Gaza. Il ragazzo viene tirato su un furgone della polizia di Hamas e rasato a zero. I suoi capelli lunghi offendono la morale pubblica. Viene in mente il Discorso dei capelli*, di Pier Paolo Pasolini: i capelli lunghi parlano, all’inizio, un linguaggio nuovo, sono di sinistra, poi vengono assorbiti dalla cultura di massa e trasformati in moda, diventano di destra. Senza nulla di nuovo da dire.
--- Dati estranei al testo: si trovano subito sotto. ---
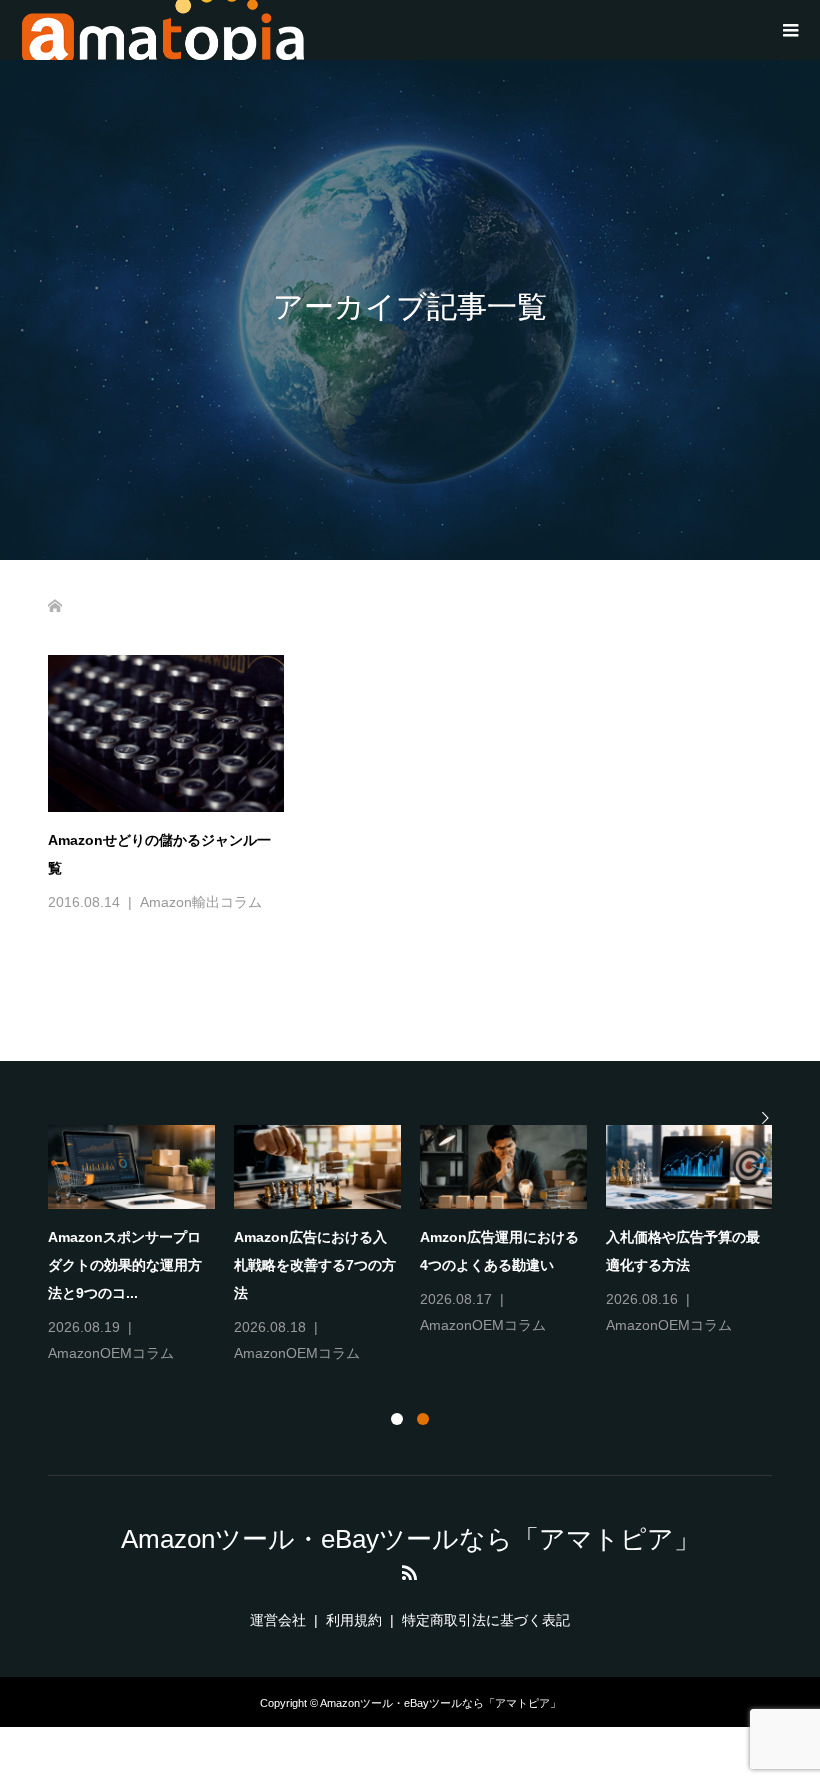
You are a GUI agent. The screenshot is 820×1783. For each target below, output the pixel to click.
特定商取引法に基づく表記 (486, 1620)
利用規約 (354, 1620)
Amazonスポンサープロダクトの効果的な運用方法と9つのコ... (125, 1265)
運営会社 (278, 1620)
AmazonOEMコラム (111, 1353)
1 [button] (397, 1419)
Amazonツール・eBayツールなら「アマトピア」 (410, 1539)
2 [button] (423, 1419)
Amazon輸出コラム (201, 902)
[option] (420, 1246)
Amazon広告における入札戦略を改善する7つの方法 (315, 1265)
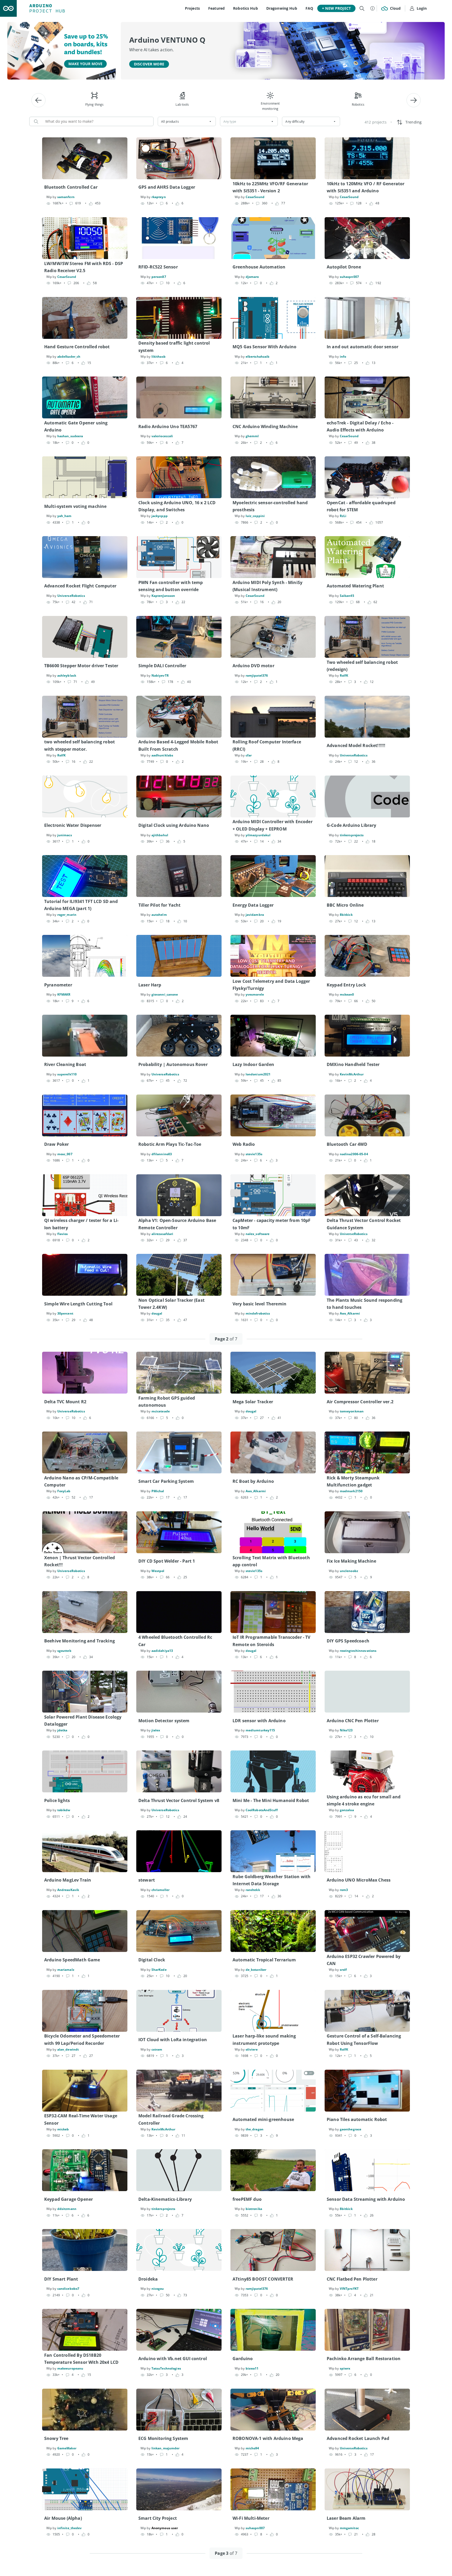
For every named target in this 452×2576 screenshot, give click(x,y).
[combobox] (187, 121)
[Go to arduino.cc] (8, 8)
I capelli del ragazzo di Gaza dicevano qualcosa di nuovo? Qualcosa di così nuovo e pericoloso che la politica, e il suo braccio armato, l’ha voluto cancellare? Seguendo Pasolini, si pensa anche l’opposto. Il ragazzo dice cose risapute, i capelli esprimono l’omologazione a un modello preconfezionato, assorbito con le antenne paraboliche o le connessioni internet. Vero? Forse. Ma sullo sfondo resta il fantasma della libertà. Noi possiamo arrivare alle estreme conclusioni perché siamo liberi. Ma i ragazzi di Gaza? In nome di cosa gli viene proibito di essere manichini del pensiero di massa? In nome di una libertà più alta? La libertà non cresce sotto teste rasate a forza, ma all’ombra di capelli, corti o lunghi, capaci di dire qualcosa.

 

*Pier Paolo Pasolini, Il discorso dei capelli, Scritti corsari, Garzanti, 1975. Pubblicato per la prima volta il 7 gennaio 1973, sul Corriere della sera, con il titolo Contro i capelli lunghi.